All work
Airbnb Market Analysis
2023·Sole engineer·shipped

Airbnb Market Analysis

A comprehensive machine learning and analytics project on Airbnb listing data. Built 6 ML models across regression, classification, and clustering tasks with 30+ engineered features to predict pricing and occupancy, then surfaced findings in dynamic Tableau dashboards.

Problem

Airbnb listing data is rich but noisy. Price prediction requires understanding location, amenities, reviews, host attributes, and seasonality simultaneously. Without proper feature engineering and model selection, pricing guidance is unreliable.

Solution

Python/SQL pipeline cleaned and engineered 30+ features from raw listing data. Six ML models — linear regression, random forest, gradient boosting, k-means clustering, logistic classification, and a neural baseline — were trained and compared. Snowflake stored the modeled dataset. Tableau dashboards presented findings interactively.

Architecture

Data prep

SQL and Python pipeline cleaned Airbnb data, handled missing values, encoded categorical features, and engineered 30+ derived features (price per amenity, distance to center, review velocity).

Data supplied:

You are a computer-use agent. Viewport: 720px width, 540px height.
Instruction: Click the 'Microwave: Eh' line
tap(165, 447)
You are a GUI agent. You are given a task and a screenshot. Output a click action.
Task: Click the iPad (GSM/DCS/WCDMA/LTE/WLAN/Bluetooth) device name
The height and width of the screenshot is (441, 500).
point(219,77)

...

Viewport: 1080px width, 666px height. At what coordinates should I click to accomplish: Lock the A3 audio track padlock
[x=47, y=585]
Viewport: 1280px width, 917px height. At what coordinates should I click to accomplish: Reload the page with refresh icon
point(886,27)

==

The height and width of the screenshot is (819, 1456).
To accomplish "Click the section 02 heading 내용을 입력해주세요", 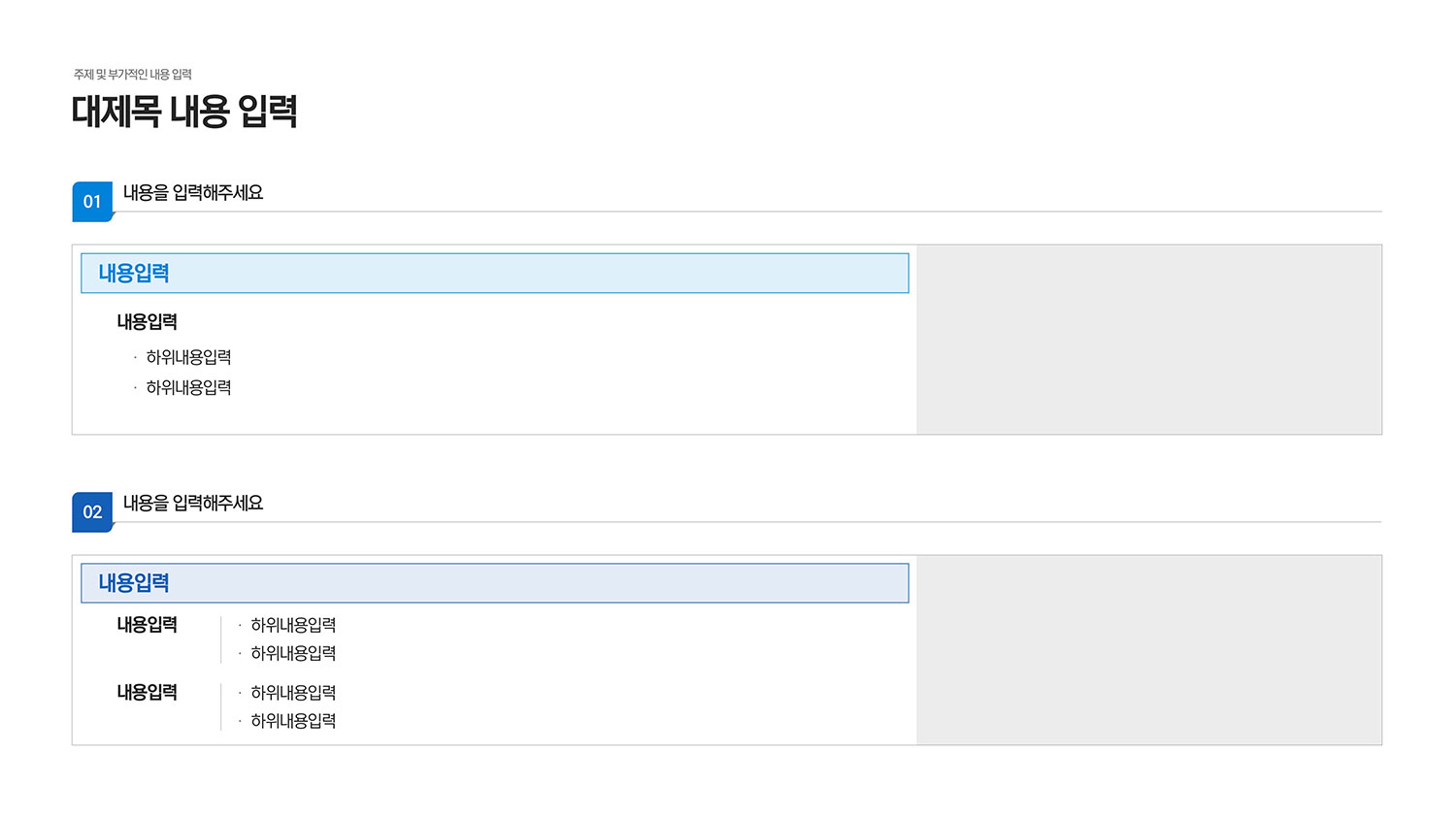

Requirement 1: Rewrite the Airbnb project write-up between "Airbnb listing data is" and "presented findings interactively.", inclusive, putting "inconsistent" in place of "noisy".
Requirement 2: Carry the Airbnb market analysis write-up forward from its final sentence.

Written reply 1:
Airbnb listing data is rich but inconsistent. Price prediction requires understanding location, amenities, reviews, host attributes, and seasonality simultaneously. Without proper feature engineering and model selection, pricing guidance is unreliable.

Solution

Python/SQL pipeline cleaned and engineered 30+ features from raw listing data. Six ML models — linear regression, random forest, gradient boosting, k-means clustering, logistic classification, and a neural baseline — were trained and compared. Snowflake stored the modeled dataset. Tableau dashboards presented findings interactively.

Written reply 2:
Modeling

6 models: linear regression, random forest, gradient boosting for price/occupancy prediction; k-means for neighborhood clustering; logistic classification for high-demand labeling.

Warehouse

Snowflake stored raw, cleaned, and feature-engineered datasets. SQL views fed the Tableau dashboards directly.

Visualization

Dynamic Tableau dashboards: pricing heatmaps, occupancy forecasts by neighborhood, model performance comparisons, and feature importance charts.

Highlights

  • 6 ML models across regression, classification, and clustering tasks.
  • 30+ engineered features capturing location, amenities, reviews, and seasonality.
  • Snowflake warehouse with SQL views feeding Tableau directly.
  • Dynamic Tableau dashboards with pricing heatmaps and occupancy forecasts.
  • R statistical analysis for model validation and residual diagnostics.